WORK TO COMPLETE>
Please extract and repeat the lines below exactly, starting at the line that contains "At what (x,y)" and ending at the line that contains "Looking at the", with both of those lines included. Leave the pictures out of your answer.

↓↓↓

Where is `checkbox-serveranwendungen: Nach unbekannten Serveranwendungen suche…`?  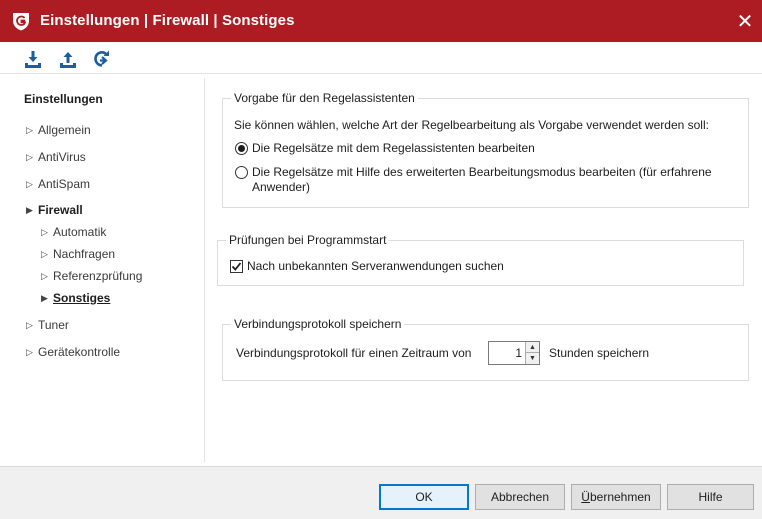 checkbox-serveranwendungen: Nach unbekannten Serveranwendungen suche… is located at coordinates (367, 266).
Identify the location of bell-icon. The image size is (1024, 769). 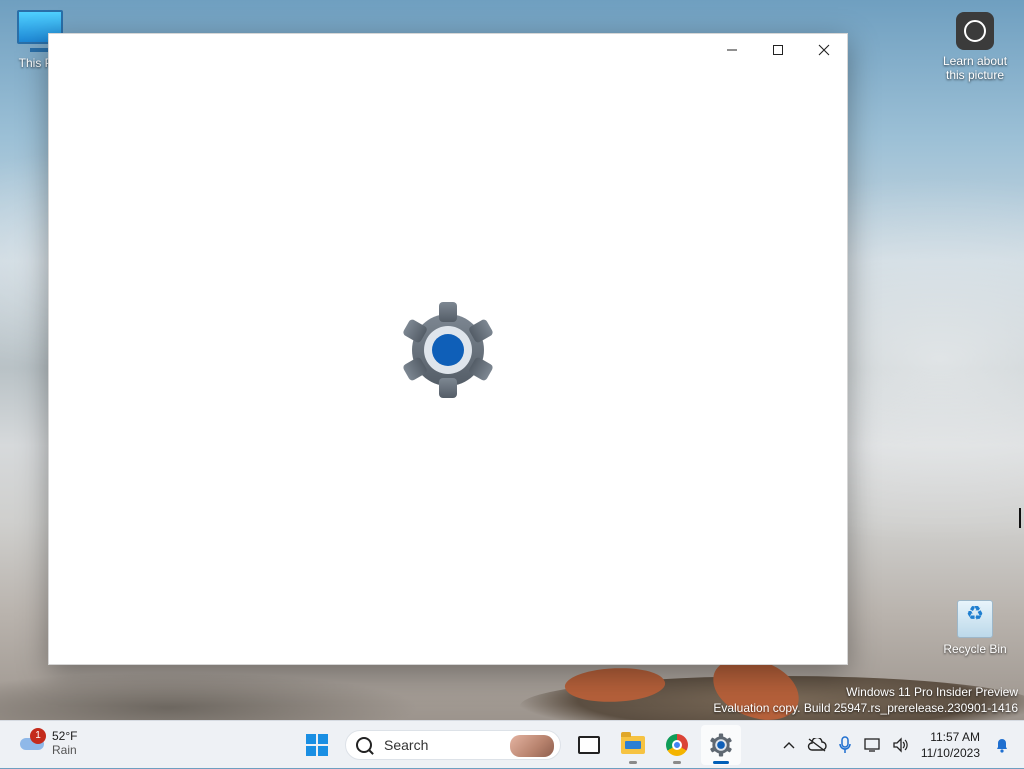
(1002, 746).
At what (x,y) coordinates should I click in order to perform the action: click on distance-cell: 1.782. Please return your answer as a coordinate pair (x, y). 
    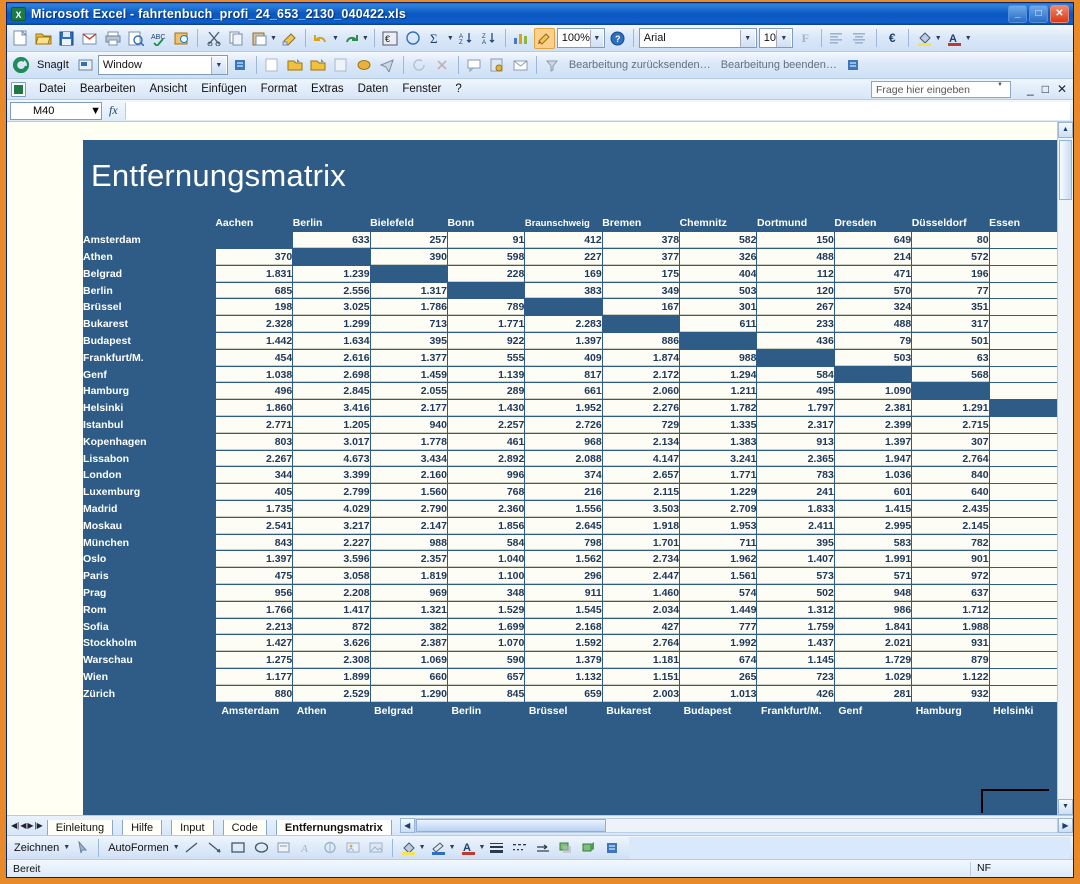
    Looking at the image, I should click on (718, 408).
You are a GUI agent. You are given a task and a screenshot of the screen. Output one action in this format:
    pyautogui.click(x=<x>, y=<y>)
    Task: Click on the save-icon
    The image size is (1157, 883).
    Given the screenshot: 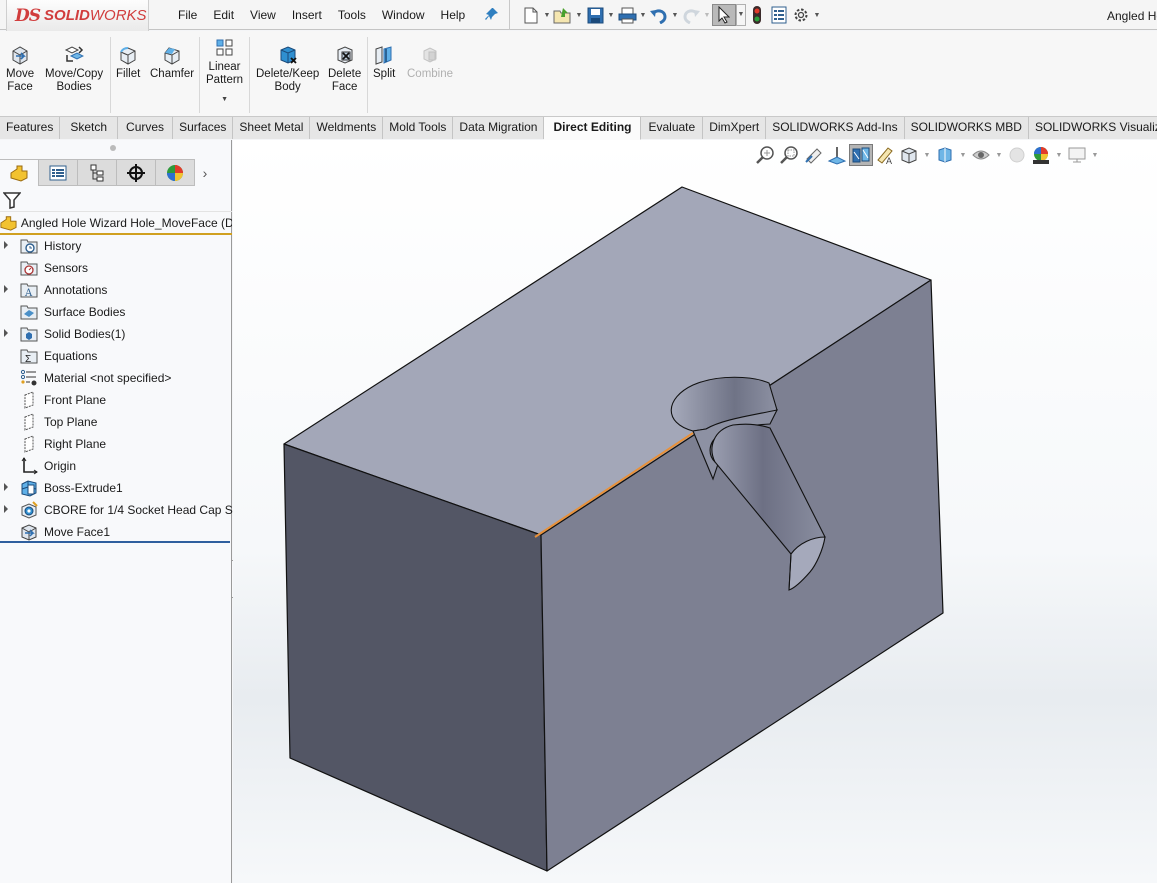 What is the action you would take?
    pyautogui.click(x=595, y=15)
    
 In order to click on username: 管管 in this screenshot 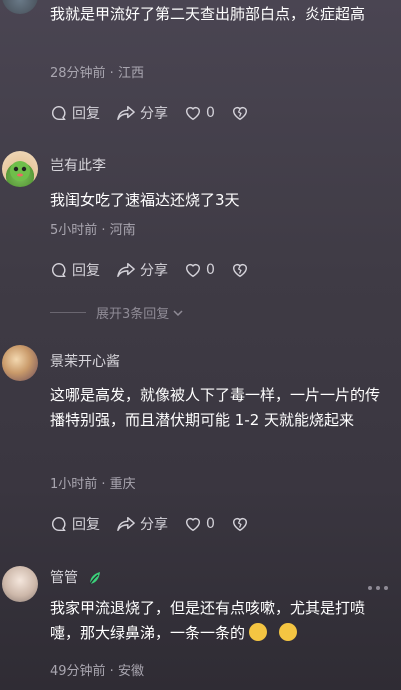, I will do `click(77, 577)`.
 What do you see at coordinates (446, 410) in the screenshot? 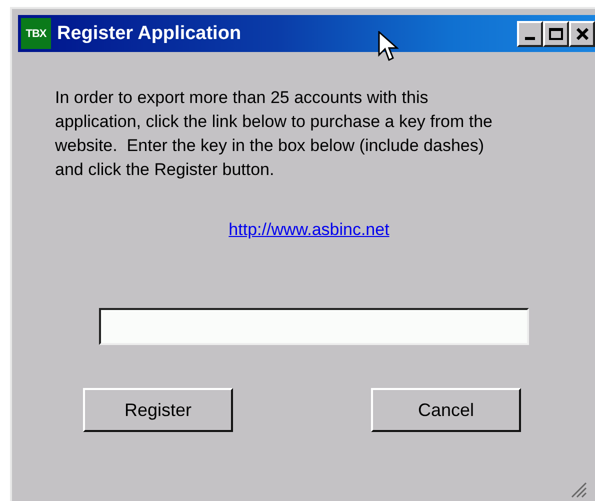
I see `cancel-button: Cancel` at bounding box center [446, 410].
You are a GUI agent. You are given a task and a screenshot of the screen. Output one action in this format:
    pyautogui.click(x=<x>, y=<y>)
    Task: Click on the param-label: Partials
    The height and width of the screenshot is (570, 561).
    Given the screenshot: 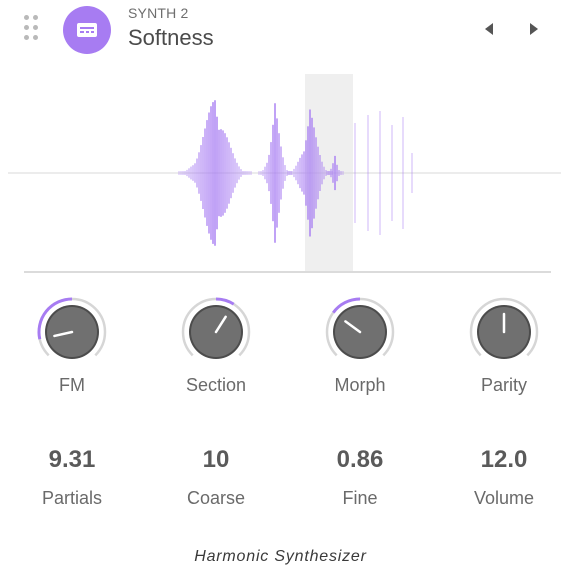 What is the action you would take?
    pyautogui.click(x=72, y=498)
    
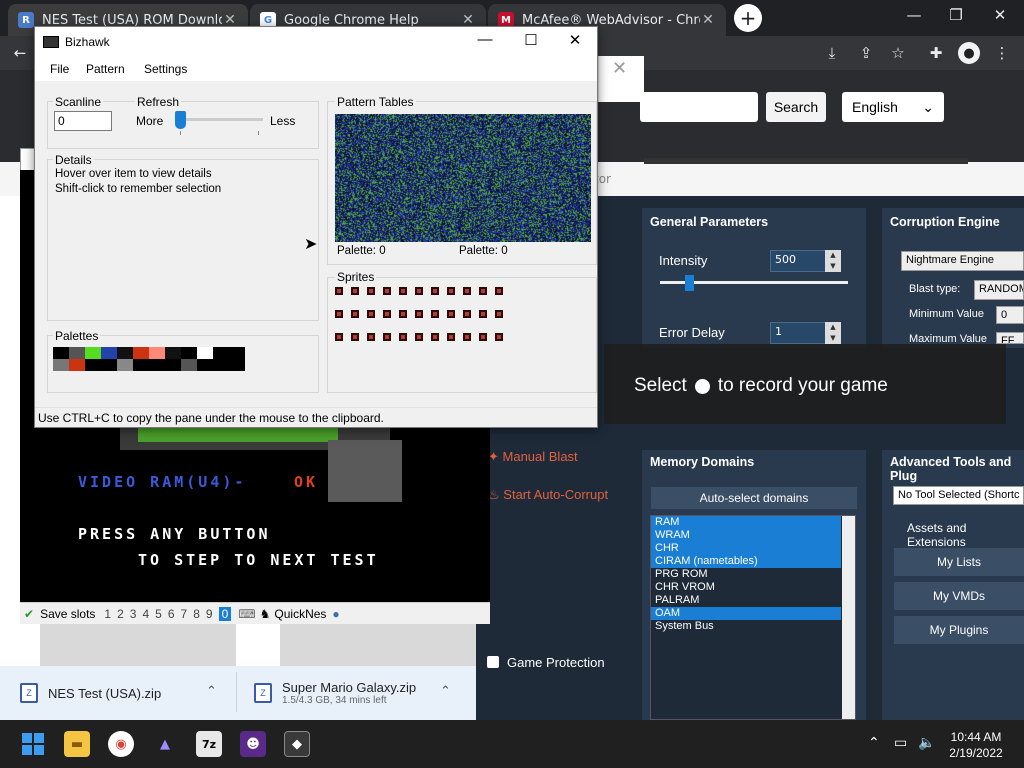 Image resolution: width=1024 pixels, height=768 pixels. Describe the element at coordinates (60, 69) in the screenshot. I see `menu-file: File` at that location.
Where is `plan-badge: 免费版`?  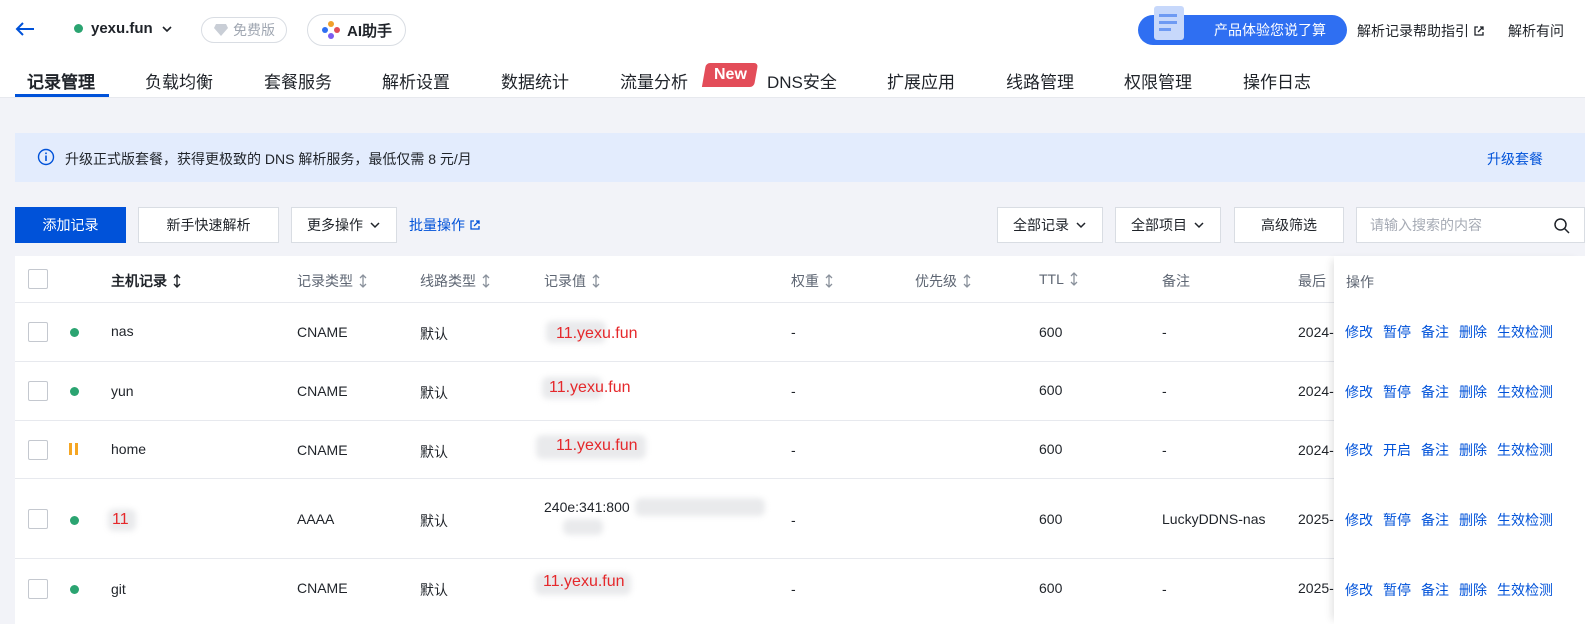 plan-badge: 免费版 is located at coordinates (244, 30).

↑↑↑

RESPONSE TO THIS EXERCISE>
At what (x,y) coordinates should I click in order to perform the action: click on distance-cell: 1.782. Please return your answer as a coordinate pair (x, y). 
    Looking at the image, I should click on (718, 408).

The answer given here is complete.